--- Provided material Enclosed Below ---
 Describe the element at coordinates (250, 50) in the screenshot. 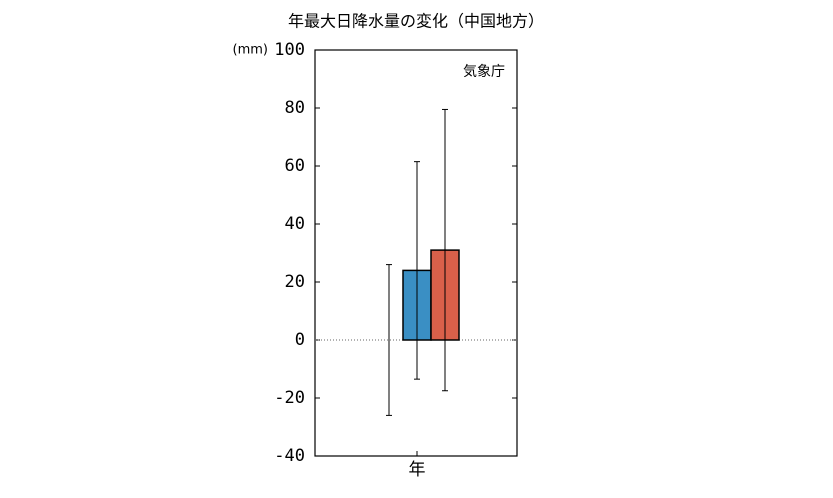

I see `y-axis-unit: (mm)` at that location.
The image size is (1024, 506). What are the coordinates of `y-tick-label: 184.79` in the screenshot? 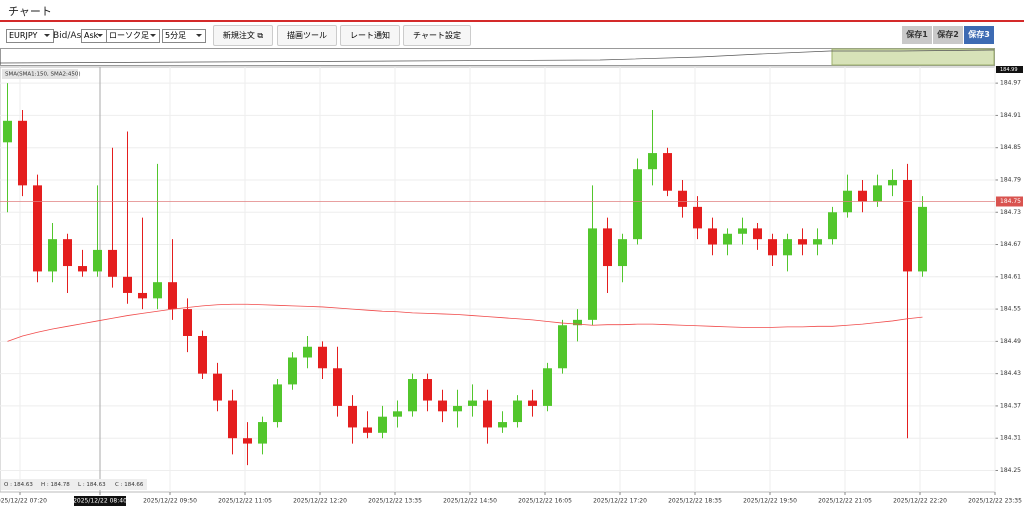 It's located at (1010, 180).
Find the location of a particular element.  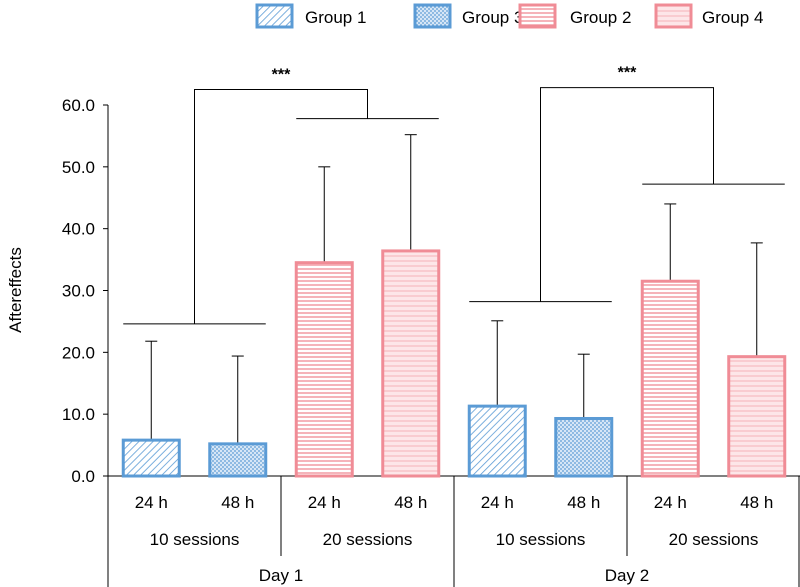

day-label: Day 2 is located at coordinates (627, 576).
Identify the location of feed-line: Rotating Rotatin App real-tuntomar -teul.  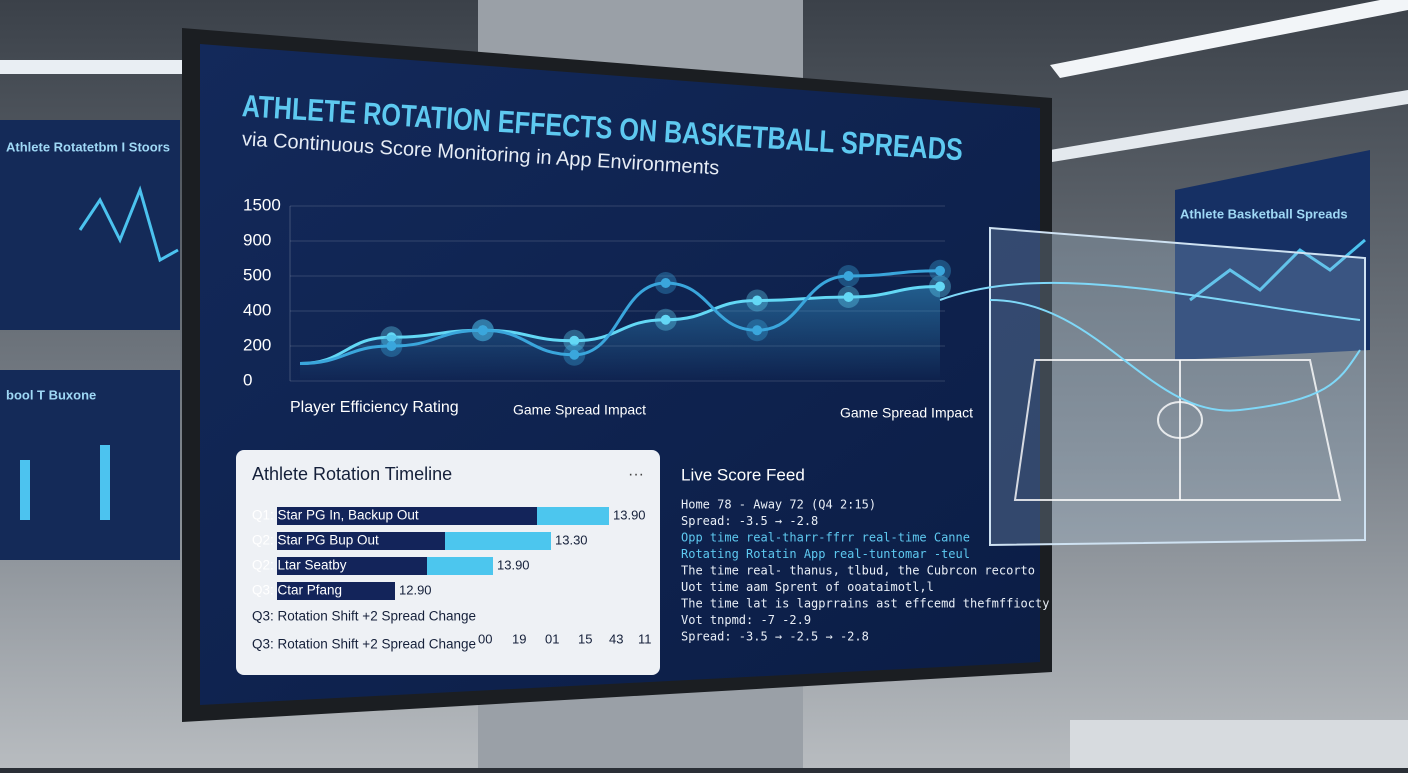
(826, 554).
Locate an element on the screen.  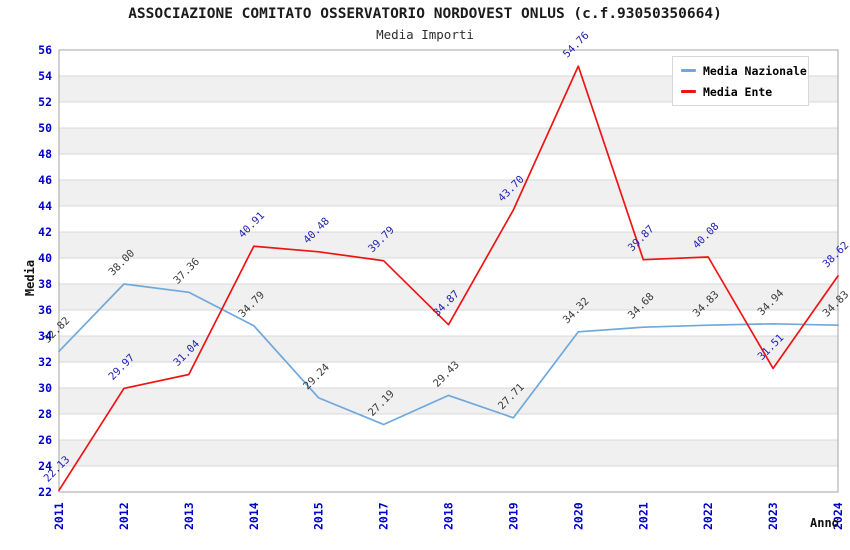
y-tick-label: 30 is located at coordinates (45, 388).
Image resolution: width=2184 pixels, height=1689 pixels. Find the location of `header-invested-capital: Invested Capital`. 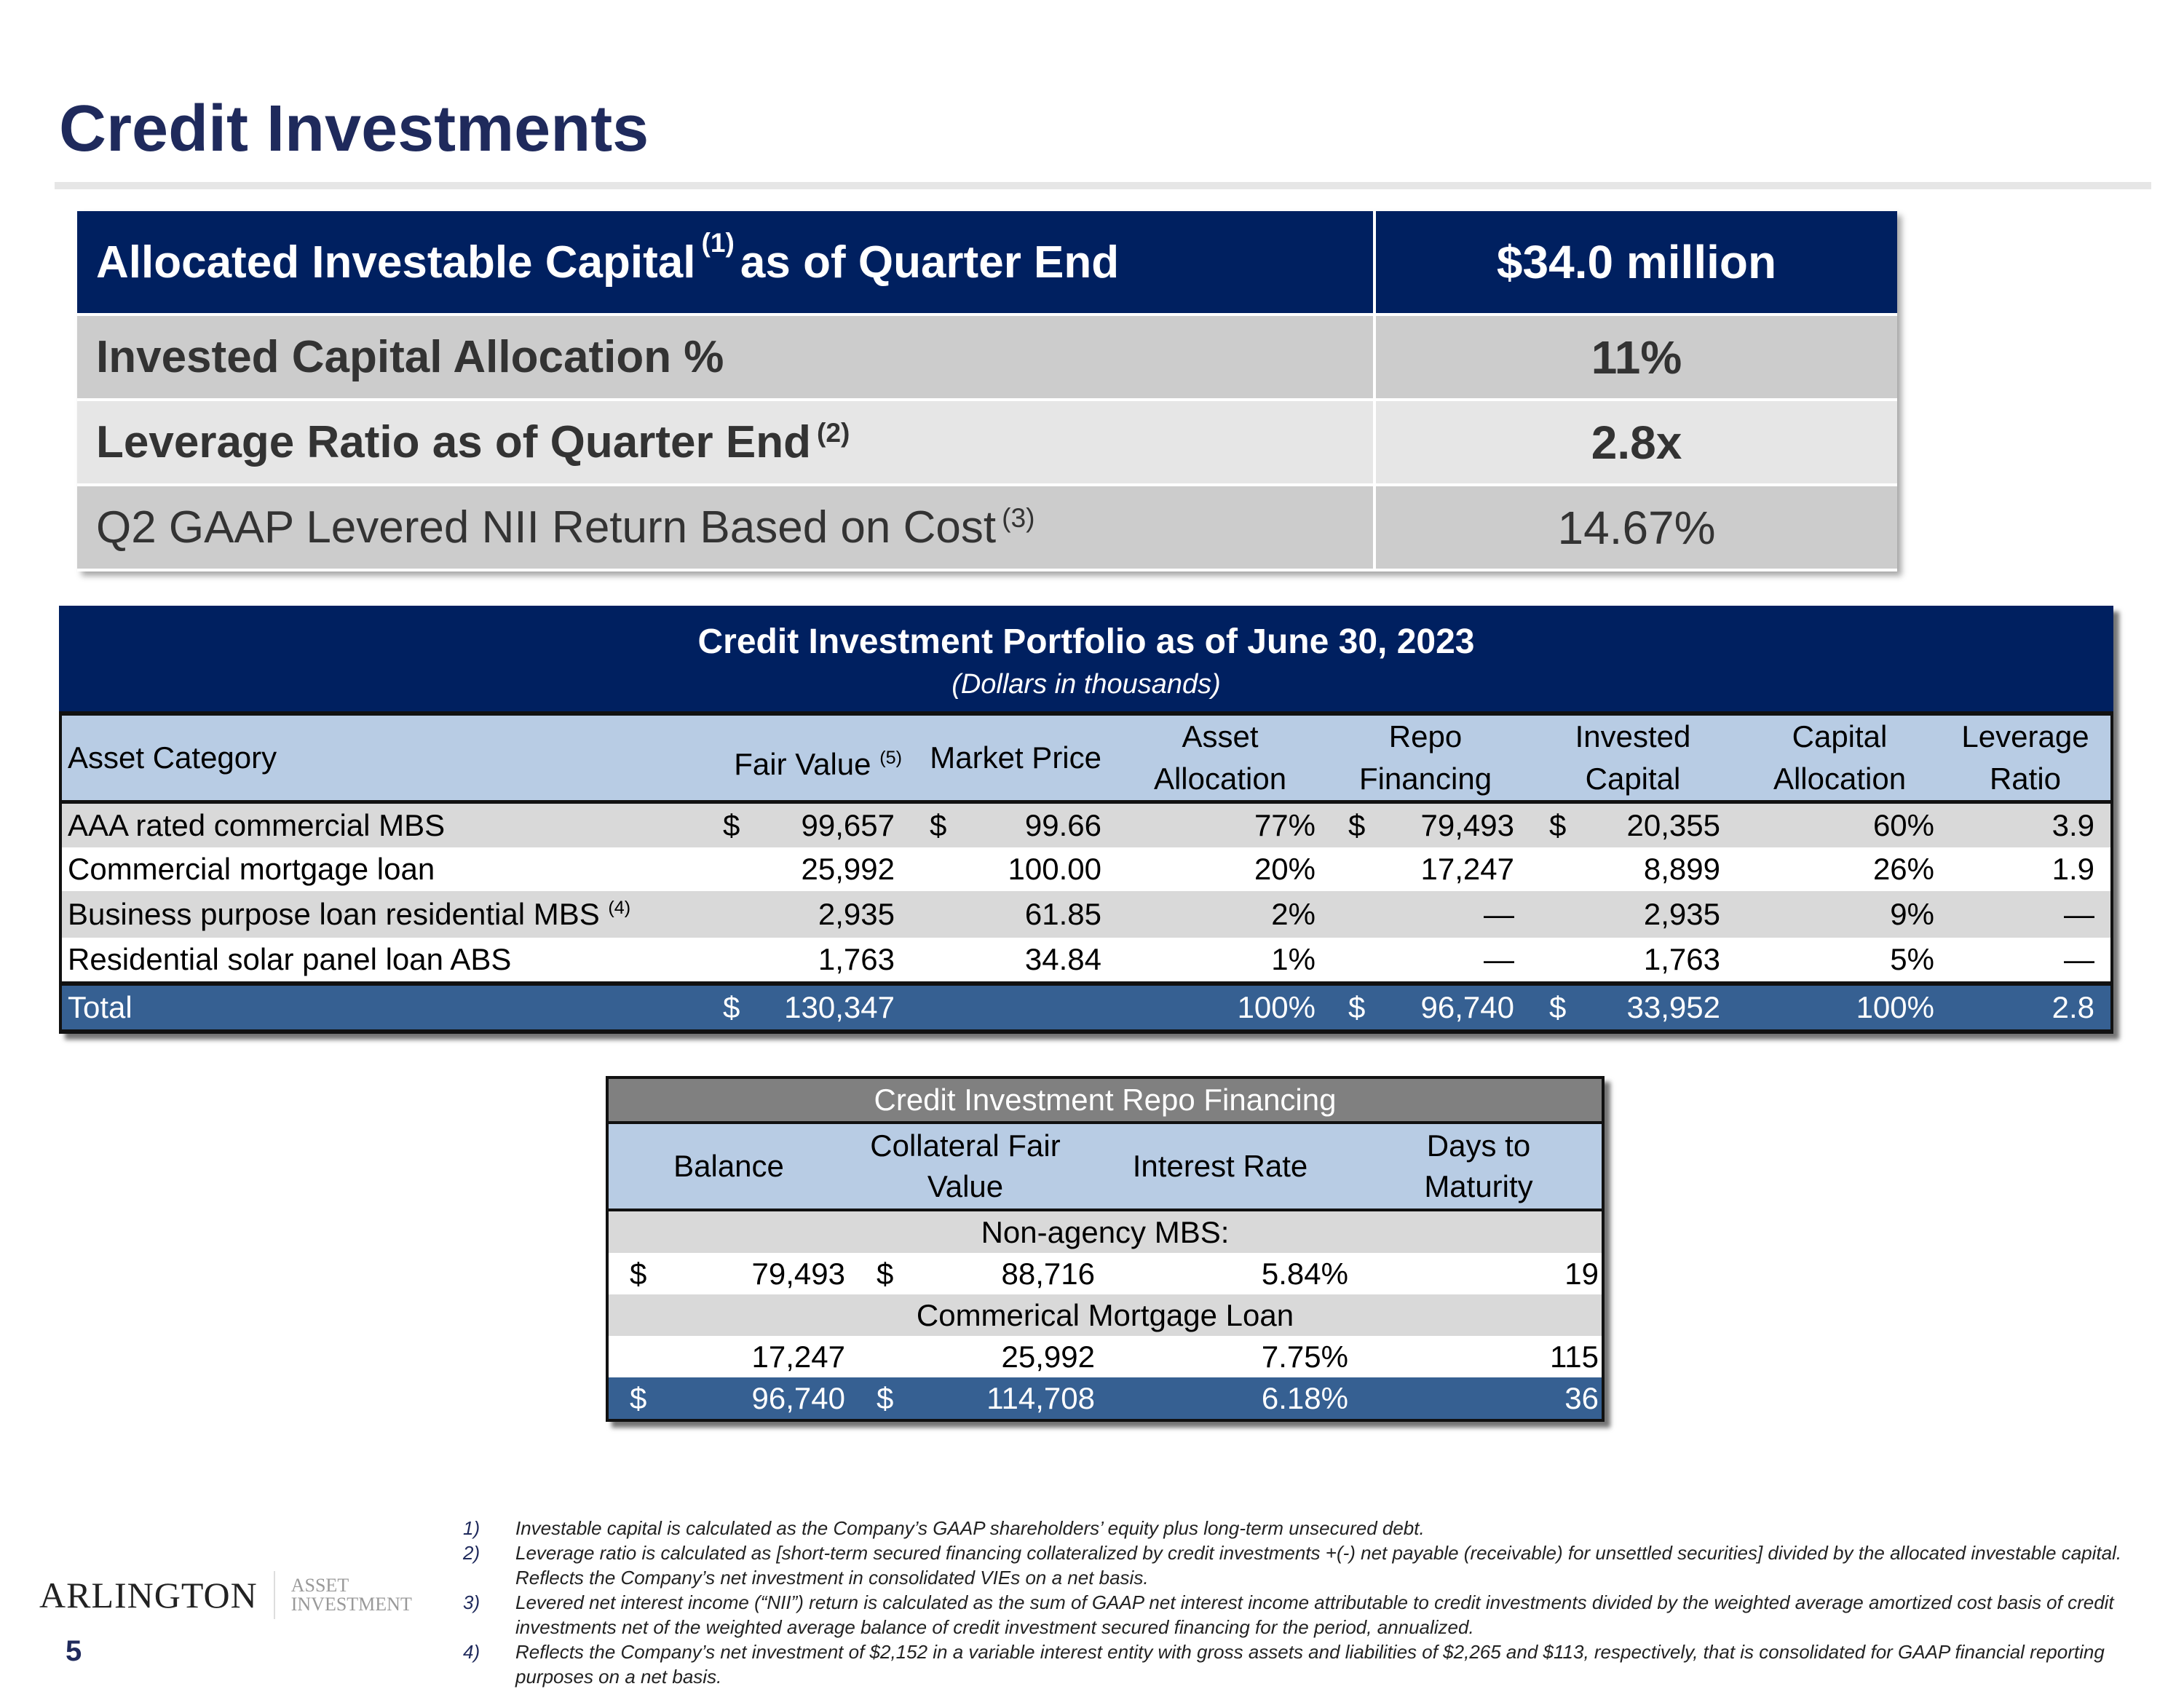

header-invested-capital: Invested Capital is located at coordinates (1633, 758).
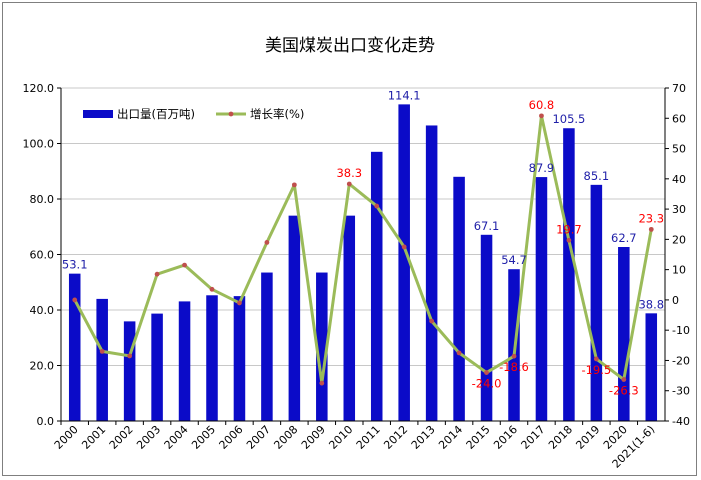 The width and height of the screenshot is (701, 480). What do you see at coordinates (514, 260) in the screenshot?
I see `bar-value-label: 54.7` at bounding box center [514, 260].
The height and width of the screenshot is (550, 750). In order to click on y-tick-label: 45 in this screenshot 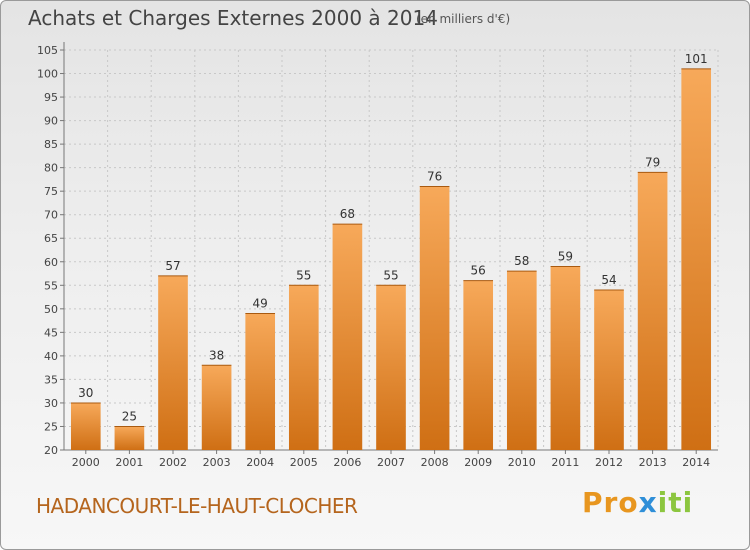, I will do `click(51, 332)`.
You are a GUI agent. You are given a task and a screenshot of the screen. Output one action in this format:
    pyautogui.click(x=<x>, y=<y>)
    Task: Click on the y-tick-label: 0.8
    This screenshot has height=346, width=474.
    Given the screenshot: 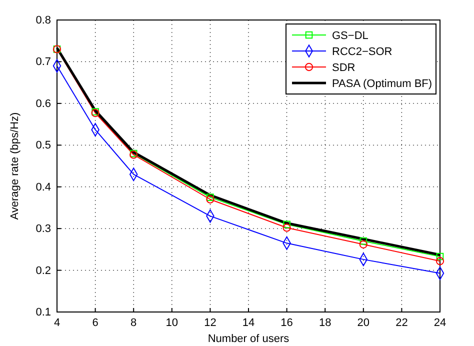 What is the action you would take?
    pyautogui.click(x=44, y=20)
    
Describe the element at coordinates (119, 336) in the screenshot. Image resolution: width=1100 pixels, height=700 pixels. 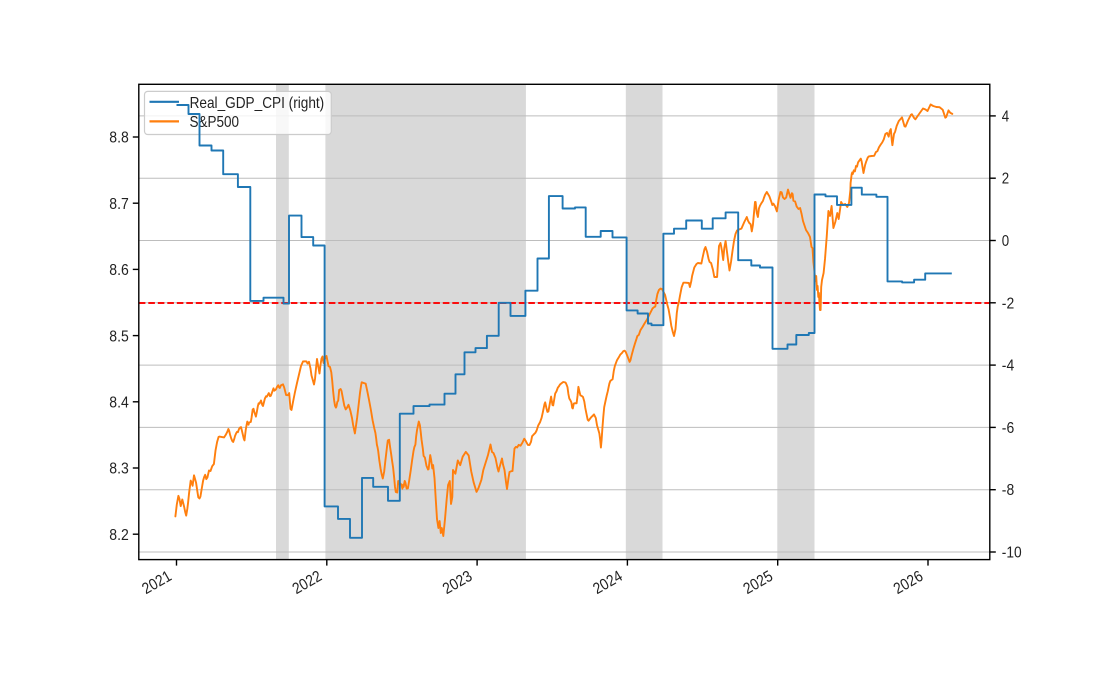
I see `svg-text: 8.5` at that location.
--- End of Enclosed Provided material ---
• What you should do:
Reproduce the items between the line containing "Find the location of a particular element." and the line containing "y-tick-label: 30 is", inclusive, leaving the pictures out of your answer.

• Reply to the exercise:
Find the location of a particular element.  

day-label: Day 2 is located at coordinates (627, 576).
Identify the location of feed-line: Rotating Rotatin App real-tuntomar -teul.  
(826, 554).
Locate an element on the screen.  
y-tick-label: 30 is located at coordinates (45, 388).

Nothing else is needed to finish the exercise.